> **TO DO**: Pictures aside, the output must consist of the lines from the one containing "Click the 200 label on left axis" through the end of the data, reproduced exactly.

[Start of Attachment]

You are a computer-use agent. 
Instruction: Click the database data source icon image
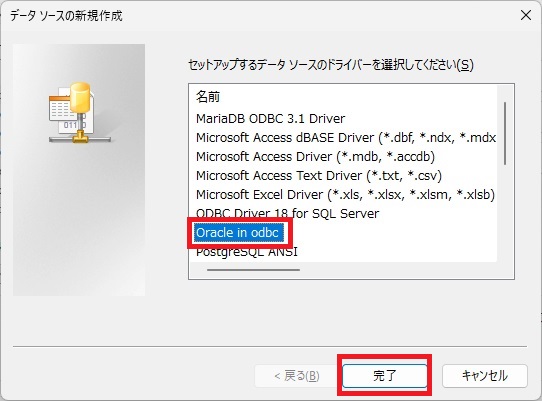click(80, 113)
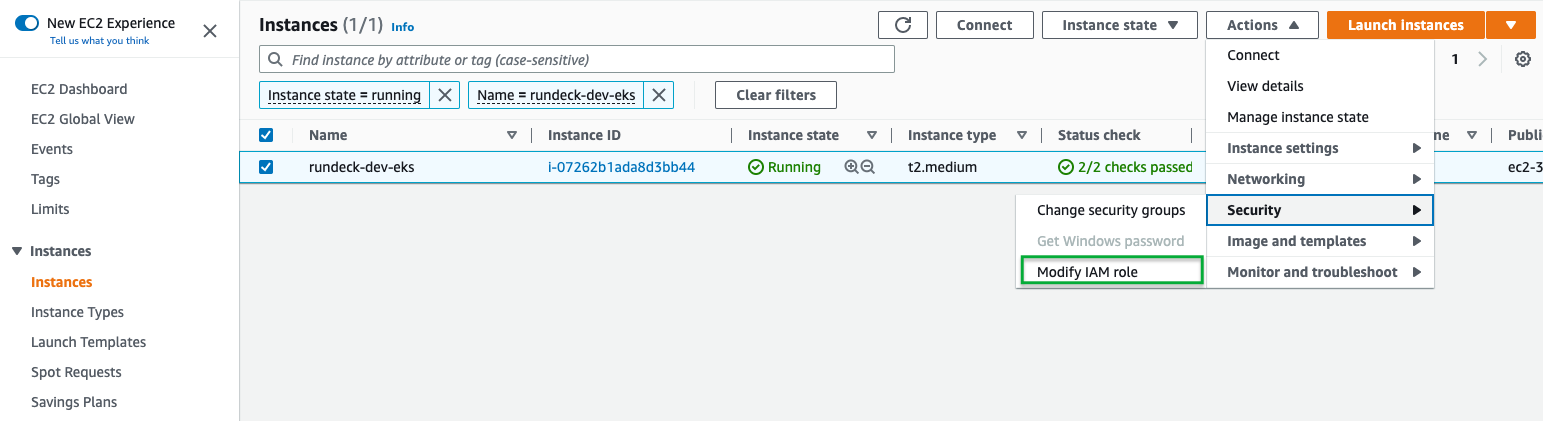Open the table preferences gear icon
This screenshot has width=1543, height=421.
pos(1523,59)
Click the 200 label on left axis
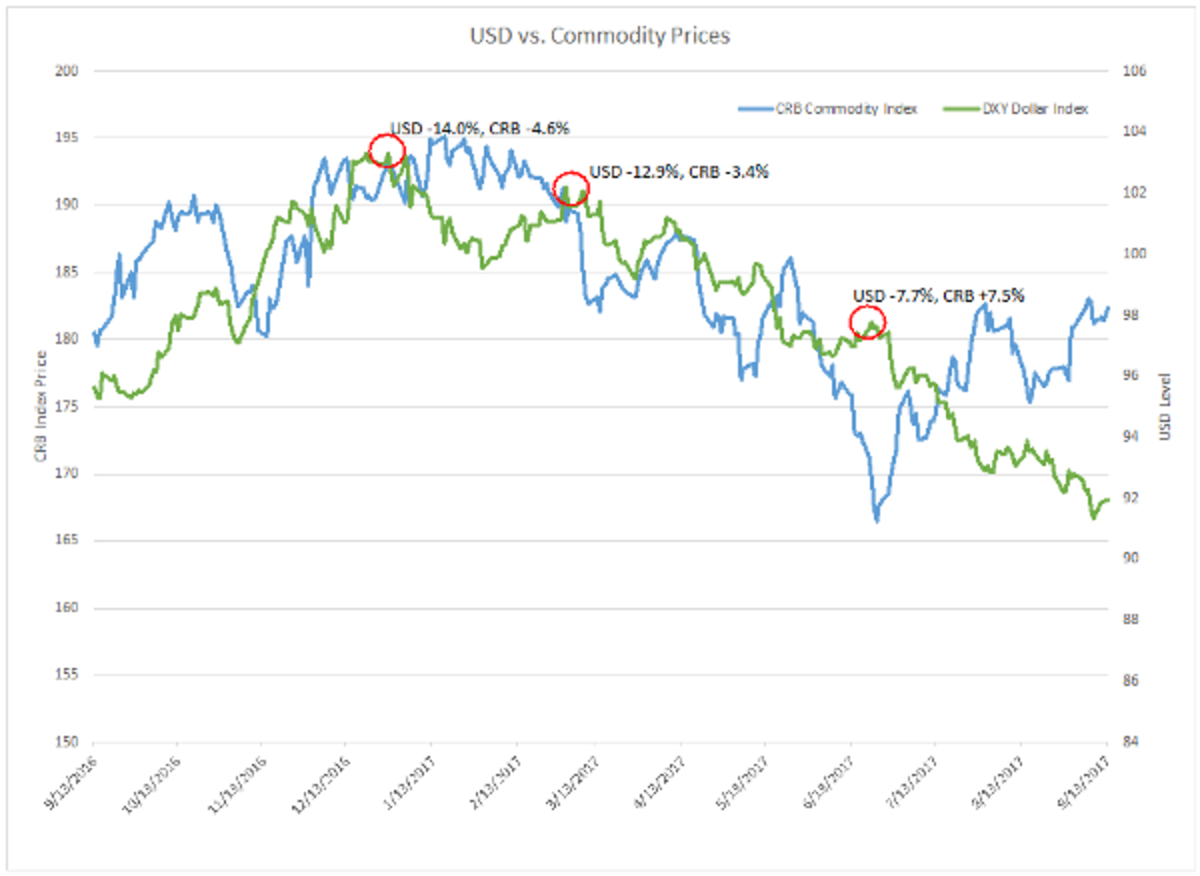 pos(69,71)
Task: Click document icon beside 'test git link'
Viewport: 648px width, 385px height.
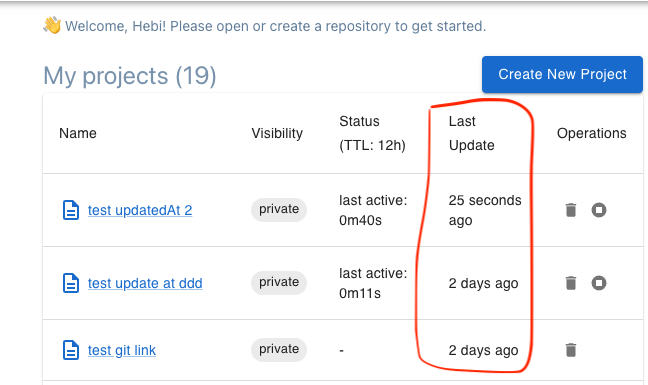Action: pyautogui.click(x=71, y=350)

[End of Attachment]

> **SOLUTION TO THE PROBLEM**:
Click the 200 label on left axis
 pos(69,71)
Task: Click document icon beside 'test git link'
Viewport: 648px width, 385px height.
Action: pyautogui.click(x=71, y=350)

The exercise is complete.